I don’t watch much Grey’s Anatomy. I pretty much fly from Los Angeles to Austin, work five days, then fly back to L.A. and get a weekend at home, then fly back to Austin. In between, I’m doing everything else you do during life. But you know what? Just to make you happy, I’m going to watch more TV, damn it.
Do you think you’ll reappear on Grey’s as a ghost again? Someone needs to scare some sense into Meredith.
I don’t know. I was surprised I got back on the damn show once — I blew up the first time! When they called, I was wondering if they were going to bring me back as a twin brother or something until I got a hold of the script.
What’s your fondest memory of playing opposite Joan Cusack on the short-lived series What About Joan?
You know what Joan did to me? Every time I walked into my trailer, I heard these church bells ringing. I’d stick my head out the door and think, What the hell is that? Because I did Early Editionin the same studio, and I’d never heard church bells. Then I thought the bells were coming from inside, so I started rifling through my trailer trying to find out where the hell this sound was coming from. Then it dawns on me, like, the third week, that every time I pop my head outside, there’s someone up above me on the balcony by the production office entrance.
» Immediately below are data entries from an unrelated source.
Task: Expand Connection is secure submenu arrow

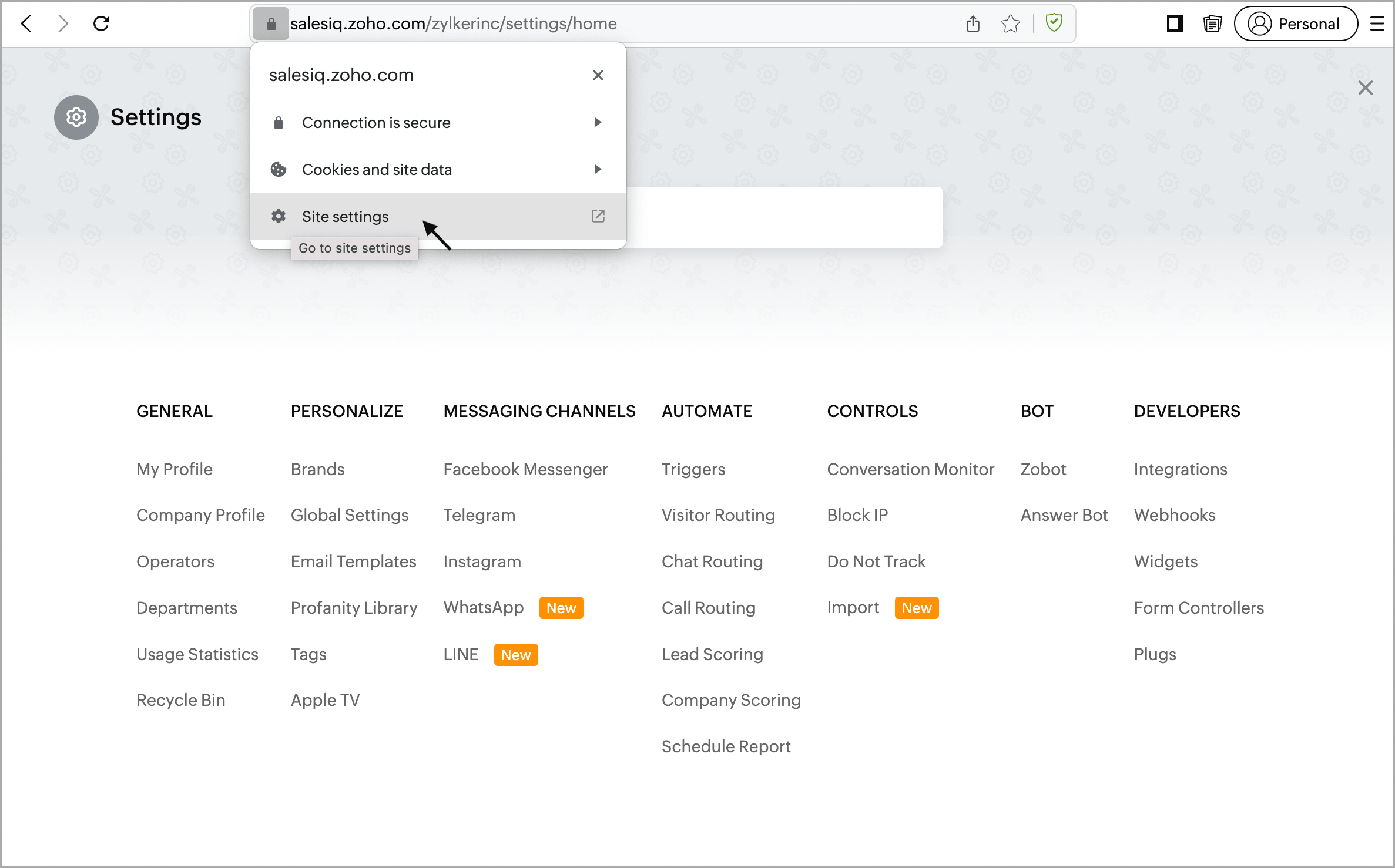Action: click(598, 122)
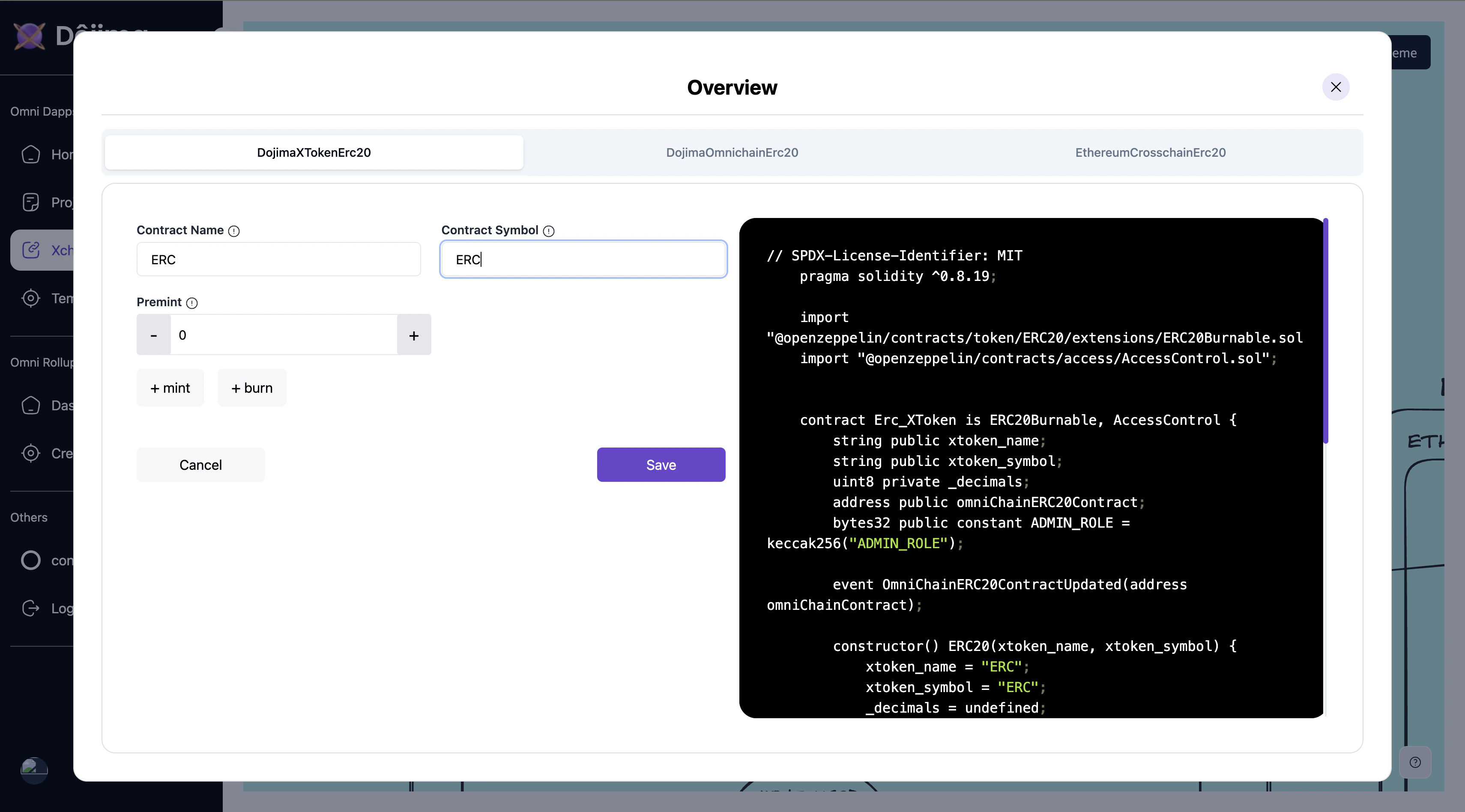Viewport: 1465px width, 812px height.
Task: Switch to the EthereumCrosschainErc20 tab
Action: pyautogui.click(x=1150, y=152)
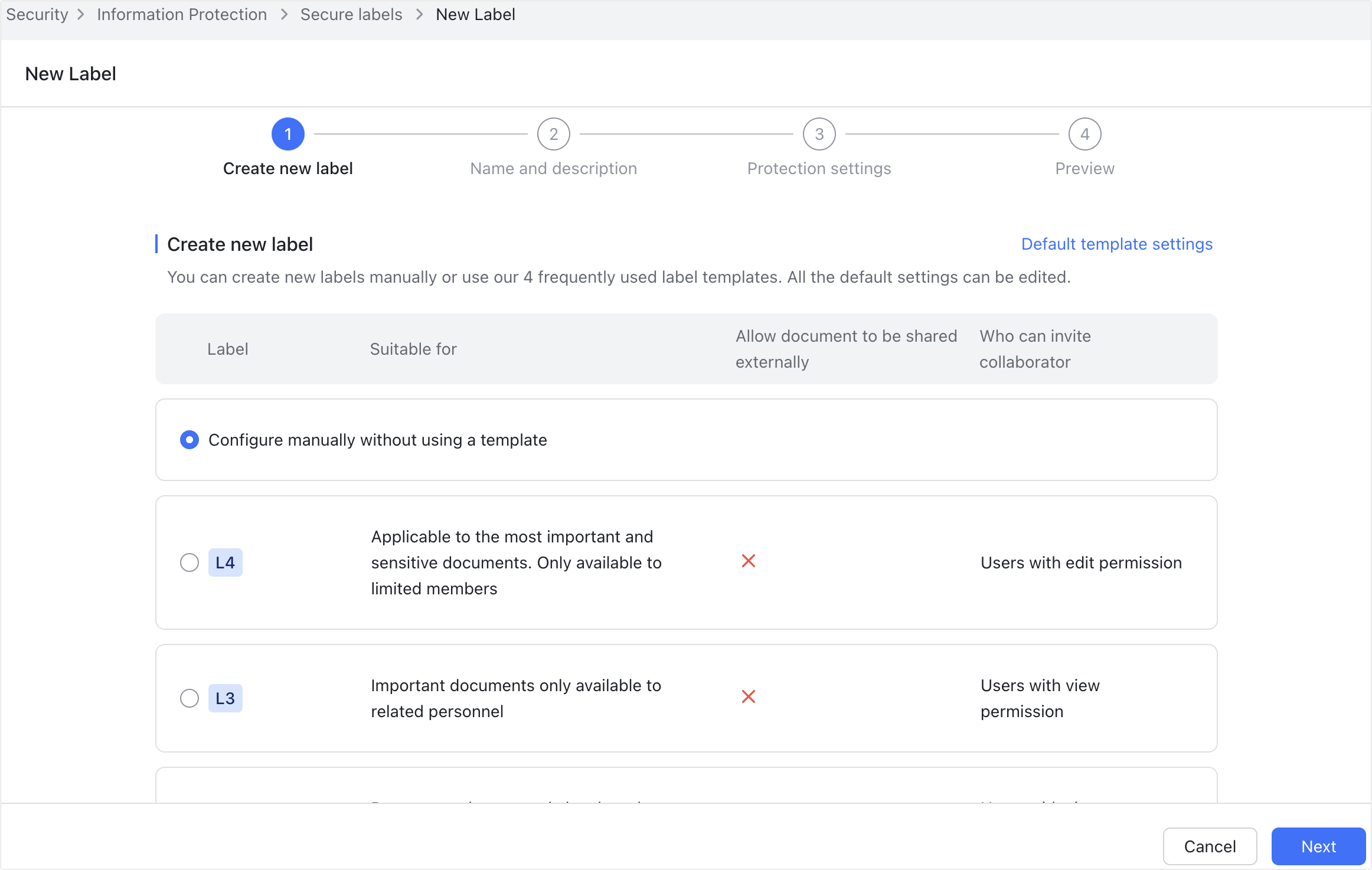Image resolution: width=1372 pixels, height=870 pixels.
Task: Click the red X for the L4 label
Action: click(749, 561)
So I started putting two and two together. What she had done was take a remote-control doorbell and stick it under my trailer, and she gave the clicker to whoever was out there up top so they’d push it as I went in. It was one of the greatest stunts that anyone’s ever pulled on me. I almost bought her a puppy Great Dane to send her for Christmas, but I didn’t have the heart to do it. Her joke was fun, but mine would’ve been 10 years of cruelty.
Tell me about your appearances on Martha and Rachael Ray.
When I went to see Martha [Stewart], I told all my friends, “I’m flying to New York City to have a billionairess cook me breakfast.” She made me eggs and this and that. She’s a neat lady. I enjoy her. And Rachael Ray and I made meatballs for tailgating. That was fun too. I like cooking. I’m the cook of our household, and I’ve always enjoyed it.
How are you at crafts?
I’m not very crafty. Although I’ve got a 6-year-old and an 11-year-old daughter, so I can do the crafts. As a matter of fact, I’m pretty goddamn good at the crafts when I have to do the crafts. I might be the best craft person in the house!
The Advocate, January 2008; extended online version.